In general, $\Pr(T \le t)=1-e^{-\lambda t}$, where $\lambda$ is a parameter that measures the arrival rate. If we measure time in minutes, then in our case $\lambda=10$.
Equivalently, $Pr(T \gt t)=e^{-\lambda t}$. So the probability that there are no arrivals in a $1$ minute interval is $\Pr(T \gt 1)$, which is $e^{-10}$.
Similarly, the probability of no arrivals in a $15$ second ($1/4$ minute) interval is $e^{-10/4}$.
The probability of at least one arrival in a specific $15$ second interval is $1$ minus the probability of no arrivals. this is $1-e^{-10/4}$.
Or let $N$ be the number of arrivals in a time interval of fixed length.
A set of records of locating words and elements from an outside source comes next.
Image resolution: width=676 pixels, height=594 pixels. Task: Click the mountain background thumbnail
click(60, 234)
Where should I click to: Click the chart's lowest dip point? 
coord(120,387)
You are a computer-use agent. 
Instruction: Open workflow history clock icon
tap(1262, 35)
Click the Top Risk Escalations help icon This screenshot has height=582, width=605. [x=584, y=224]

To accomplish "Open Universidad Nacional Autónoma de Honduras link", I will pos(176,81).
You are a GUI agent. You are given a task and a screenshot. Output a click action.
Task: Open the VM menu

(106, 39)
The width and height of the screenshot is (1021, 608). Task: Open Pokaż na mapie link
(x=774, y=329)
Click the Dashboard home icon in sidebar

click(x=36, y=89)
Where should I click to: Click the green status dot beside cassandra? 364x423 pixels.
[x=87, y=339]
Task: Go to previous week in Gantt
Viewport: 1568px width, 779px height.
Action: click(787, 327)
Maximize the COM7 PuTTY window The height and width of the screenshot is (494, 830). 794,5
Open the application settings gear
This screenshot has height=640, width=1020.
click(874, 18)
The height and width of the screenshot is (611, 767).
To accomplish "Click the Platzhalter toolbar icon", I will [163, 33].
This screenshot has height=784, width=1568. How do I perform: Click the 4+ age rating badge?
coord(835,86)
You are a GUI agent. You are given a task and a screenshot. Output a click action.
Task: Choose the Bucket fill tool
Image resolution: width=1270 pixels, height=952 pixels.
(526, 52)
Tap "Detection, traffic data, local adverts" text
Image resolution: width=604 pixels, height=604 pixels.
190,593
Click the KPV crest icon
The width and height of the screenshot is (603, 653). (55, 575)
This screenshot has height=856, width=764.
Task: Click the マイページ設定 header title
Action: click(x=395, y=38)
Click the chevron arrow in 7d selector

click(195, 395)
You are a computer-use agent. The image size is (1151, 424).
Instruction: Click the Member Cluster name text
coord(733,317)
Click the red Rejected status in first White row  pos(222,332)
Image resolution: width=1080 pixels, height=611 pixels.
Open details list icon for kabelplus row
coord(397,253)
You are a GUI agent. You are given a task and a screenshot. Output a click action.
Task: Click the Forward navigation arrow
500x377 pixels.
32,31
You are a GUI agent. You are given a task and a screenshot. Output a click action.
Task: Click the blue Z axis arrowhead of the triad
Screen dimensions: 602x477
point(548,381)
It is (sort of) reasonable, and certainly standard, to assume that $X$ has Poisson distribution.
Let's go with $N$, the number of arrivals in a $1$ minute interval. Then $N$ is said to have Poisson distribution with parameter $\lambda$, where $\lambda$ is the arrival rate. In general we have $\Pr(N=n)=e^{-\lambda}\frac{\lambda^n}{n!}.$
We can use the Poisson distribution to solve our problems. For example, if we are measuring time in $1$ minute units, the arrival rate is $10$, and $\Pr(N=0)=e^{-10}\frac{10^0}{0!}$. This is simply $e^{-10}$.
If we measure time in $15$ second units, the arrival rate $\lambda$ is $10/4$, and we can calculate as before.
The Poisson is more complicated but more versatile than the exponential, for it lets us find quickly, for example, the probability of $7$ arrivals in a $1$ minute interval.
Remark: The exponential random variable $T$ can take on, in principle, any positive real number as a value. It is said to have continuous distribution.
By contrast, the Poisson random variable $N$ only takes on non-negative integer values. It is an example of a discrete distribution.
It is fairly likely that at this stage you have been exposed to the exponential and not to the Poisson.